(Word and item position data)
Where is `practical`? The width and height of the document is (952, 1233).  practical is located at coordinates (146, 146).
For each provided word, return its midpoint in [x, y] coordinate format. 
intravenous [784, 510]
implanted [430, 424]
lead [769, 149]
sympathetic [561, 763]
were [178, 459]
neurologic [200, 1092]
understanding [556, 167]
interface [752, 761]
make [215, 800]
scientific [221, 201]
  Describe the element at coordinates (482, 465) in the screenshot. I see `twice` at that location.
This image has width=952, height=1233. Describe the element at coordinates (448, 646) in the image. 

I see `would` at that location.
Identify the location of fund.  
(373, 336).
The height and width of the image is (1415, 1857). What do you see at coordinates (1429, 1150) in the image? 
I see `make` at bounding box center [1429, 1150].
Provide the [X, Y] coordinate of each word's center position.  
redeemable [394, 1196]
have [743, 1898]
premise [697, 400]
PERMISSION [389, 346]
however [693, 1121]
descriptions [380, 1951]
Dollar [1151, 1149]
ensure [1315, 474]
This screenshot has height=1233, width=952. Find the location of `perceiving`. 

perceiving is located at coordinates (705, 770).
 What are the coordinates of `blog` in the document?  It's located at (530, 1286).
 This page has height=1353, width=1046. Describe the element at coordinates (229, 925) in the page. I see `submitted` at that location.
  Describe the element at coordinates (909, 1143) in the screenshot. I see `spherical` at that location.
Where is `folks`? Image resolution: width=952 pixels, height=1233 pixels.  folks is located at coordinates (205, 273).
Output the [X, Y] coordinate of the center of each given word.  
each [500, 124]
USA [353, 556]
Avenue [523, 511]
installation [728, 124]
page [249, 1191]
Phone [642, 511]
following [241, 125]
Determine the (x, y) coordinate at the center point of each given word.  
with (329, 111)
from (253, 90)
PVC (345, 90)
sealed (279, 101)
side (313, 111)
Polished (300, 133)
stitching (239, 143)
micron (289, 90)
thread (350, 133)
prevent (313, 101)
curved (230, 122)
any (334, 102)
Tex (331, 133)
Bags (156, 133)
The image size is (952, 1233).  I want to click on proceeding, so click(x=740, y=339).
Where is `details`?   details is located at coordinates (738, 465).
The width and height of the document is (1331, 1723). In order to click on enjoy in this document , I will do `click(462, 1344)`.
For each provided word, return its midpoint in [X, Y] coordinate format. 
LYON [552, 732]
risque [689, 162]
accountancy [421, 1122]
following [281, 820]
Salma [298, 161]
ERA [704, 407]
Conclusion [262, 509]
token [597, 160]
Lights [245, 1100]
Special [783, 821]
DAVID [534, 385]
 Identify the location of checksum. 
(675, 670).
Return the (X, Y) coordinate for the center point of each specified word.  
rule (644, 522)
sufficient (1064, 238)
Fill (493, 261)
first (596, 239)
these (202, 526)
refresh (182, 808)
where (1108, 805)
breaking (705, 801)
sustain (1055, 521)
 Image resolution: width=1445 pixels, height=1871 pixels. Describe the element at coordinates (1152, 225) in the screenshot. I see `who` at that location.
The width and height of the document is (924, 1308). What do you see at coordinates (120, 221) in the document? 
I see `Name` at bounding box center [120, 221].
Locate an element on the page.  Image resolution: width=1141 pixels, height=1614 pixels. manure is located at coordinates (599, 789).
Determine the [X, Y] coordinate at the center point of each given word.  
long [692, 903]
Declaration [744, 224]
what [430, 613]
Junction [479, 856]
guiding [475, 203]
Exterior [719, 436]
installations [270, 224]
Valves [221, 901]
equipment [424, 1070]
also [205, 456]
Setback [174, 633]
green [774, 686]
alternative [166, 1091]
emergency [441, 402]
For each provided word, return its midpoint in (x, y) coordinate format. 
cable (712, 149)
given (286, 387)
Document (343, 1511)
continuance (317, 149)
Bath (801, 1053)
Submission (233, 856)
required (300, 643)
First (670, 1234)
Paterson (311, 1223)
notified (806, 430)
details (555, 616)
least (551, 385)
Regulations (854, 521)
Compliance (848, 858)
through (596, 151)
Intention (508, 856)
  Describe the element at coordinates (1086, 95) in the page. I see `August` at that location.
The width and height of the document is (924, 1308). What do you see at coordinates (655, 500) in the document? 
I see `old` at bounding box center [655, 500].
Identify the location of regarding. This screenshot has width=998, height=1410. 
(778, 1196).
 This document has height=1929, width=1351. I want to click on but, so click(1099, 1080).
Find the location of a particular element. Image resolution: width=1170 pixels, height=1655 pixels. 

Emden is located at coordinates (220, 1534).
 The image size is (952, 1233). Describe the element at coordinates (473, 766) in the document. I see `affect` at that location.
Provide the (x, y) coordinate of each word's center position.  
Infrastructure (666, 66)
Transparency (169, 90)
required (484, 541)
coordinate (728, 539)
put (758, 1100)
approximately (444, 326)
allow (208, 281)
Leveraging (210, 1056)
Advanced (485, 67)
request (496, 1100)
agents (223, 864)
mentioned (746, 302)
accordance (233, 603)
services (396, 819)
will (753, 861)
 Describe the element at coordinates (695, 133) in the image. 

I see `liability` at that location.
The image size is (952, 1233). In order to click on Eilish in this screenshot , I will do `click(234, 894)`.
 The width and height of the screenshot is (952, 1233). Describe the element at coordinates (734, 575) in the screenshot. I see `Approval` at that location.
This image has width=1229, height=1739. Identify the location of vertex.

**EXERCISE DESCRIPTION**
Give everything from the start of the rows down to the line containing "sympathetic [561, 763]" as a two-column CSV with the columns input and output. Write one CSV line per row, with the row's text in input and its answer in output, each field quoted and any line breaks turned into spaces.

**TASK OUTPUT**
input,output
"Where is `practical`? The width and height of the document is (952, 1233).","practical is located at coordinates (146, 146)."
"For each provided word, return its midpoint in [x, y] coordinate format. intravenous","[784, 510]"
"implanted","[430, 424]"
"lead","[769, 149]"
"sympathetic","[561, 763]"